There are significant gaps in the literature on FFT and other family interventions, notably the extension of these interventions into community settings. The difficulty with uptake of family interventions in community settings may stem from several issues: the mistrust of family therapy approaches because of their association in many clinicians’ minds with blaming parents for causing mental illness; a belief that family therapy is not cost-effective because too many people are involved; lack of training of clinicians in how to approach family members or conduct conjoint sessions; lack of reimbursement by insurance companies; and other issues which may not be related to treatment effectiveness. The primary responsibility for dissemination is on researchers, who need to 1) familiarize clinicians and administrators with the ways in which new forms of family psychoeducational treatment differ from traditional family system approaches; 2) conduct comparative cost-effectiveness studies; and 3) develop and test forms of family intervention that are economical and easily learned. Secondarily, the responsibility lies with clinicians and administrators to familiarize themselves with treatment research relevant to family interventions and seek training when it is offered.
Most studies of family intervention consider only the behavioral pathways to change; future studies need to consider changes at the neural level as well. Bipolar adults and youth show increased amygdala activation and decreased prefrontal cortical activation (notably, the dorsolateral prefrontal cortex and the ventrolateral prefrontal cortex) on functional magnetic resonance imaging during affective challenge tasks (47–49). Studies that examine pre/post-treatment changes in neural markers may yield clues as to why family treatment, or more broadly, intensive psychosocial treatments have a positive impact on the course of BD. Our RCT of youth at high-risk for BD is examining neural activation during emotion challenge tasks that mirror the skills being taught in FFT, such as the ability to self-regulate one’s emotions when in conflict with family members.

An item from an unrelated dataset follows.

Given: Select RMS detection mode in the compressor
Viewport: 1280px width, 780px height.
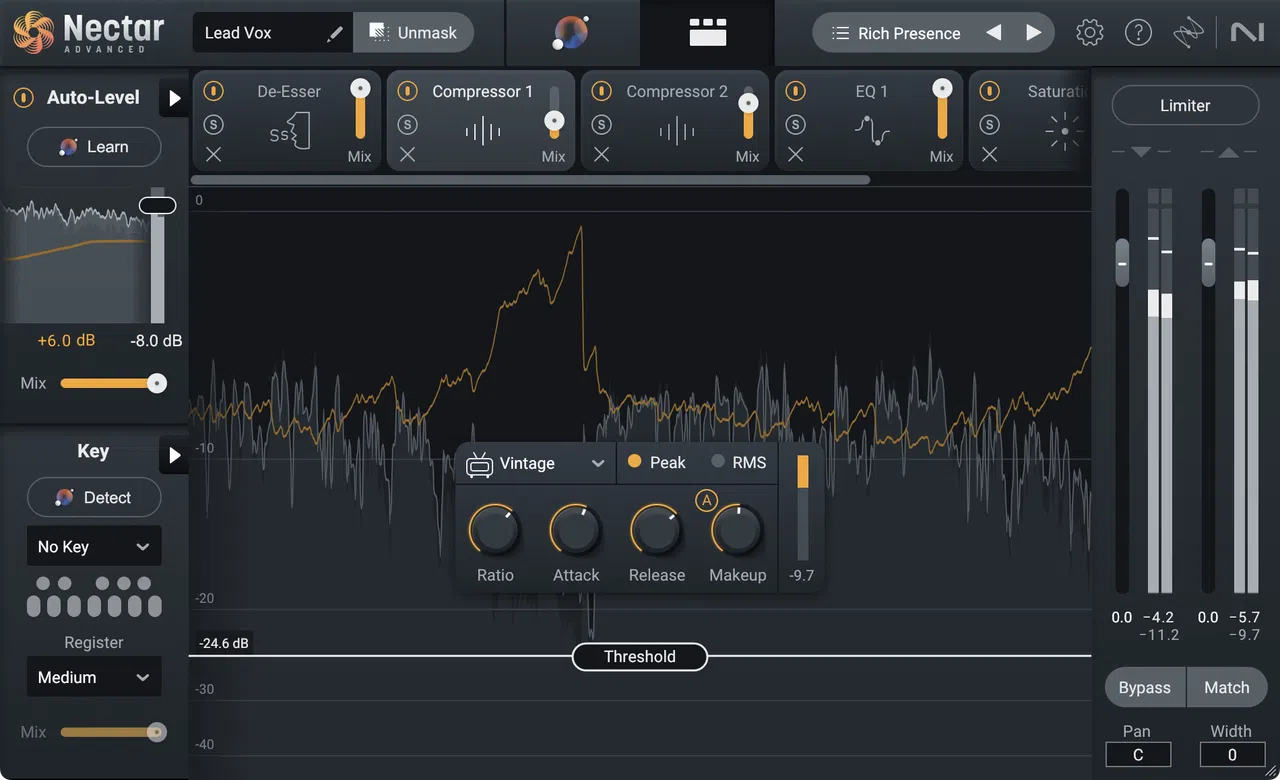Looking at the screenshot, I should click(717, 462).

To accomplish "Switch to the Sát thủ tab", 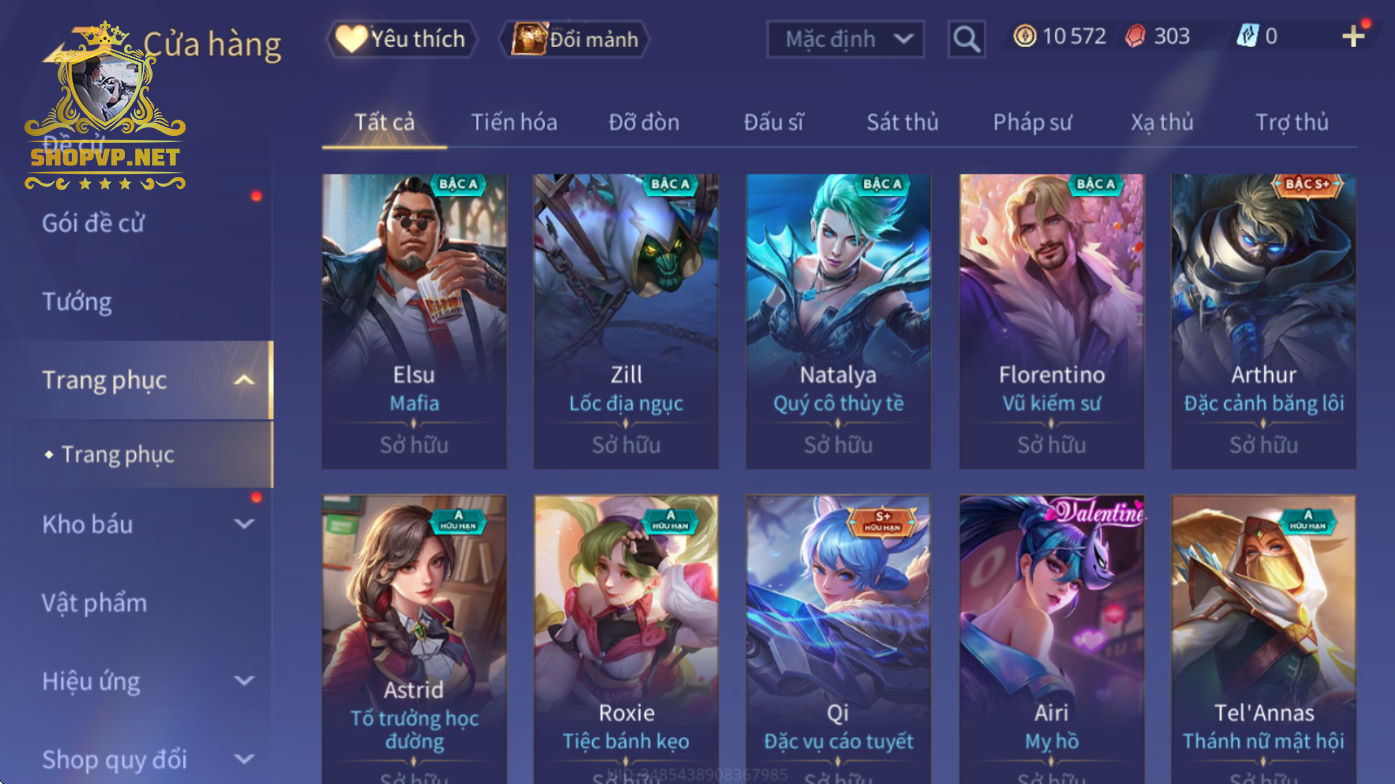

Long-term follow-up of high-risk samples will help determine whether the provision of brief, targeted interventions like FFT can prevent or delay the onset of BD I or II. More generally, psychosocial interventions designed to reduce stress, conflict, and affective arousal by enhancing communication, problem-solving, and emotion regulation skills may decrease the functional disabilities associated with this life-long disorder.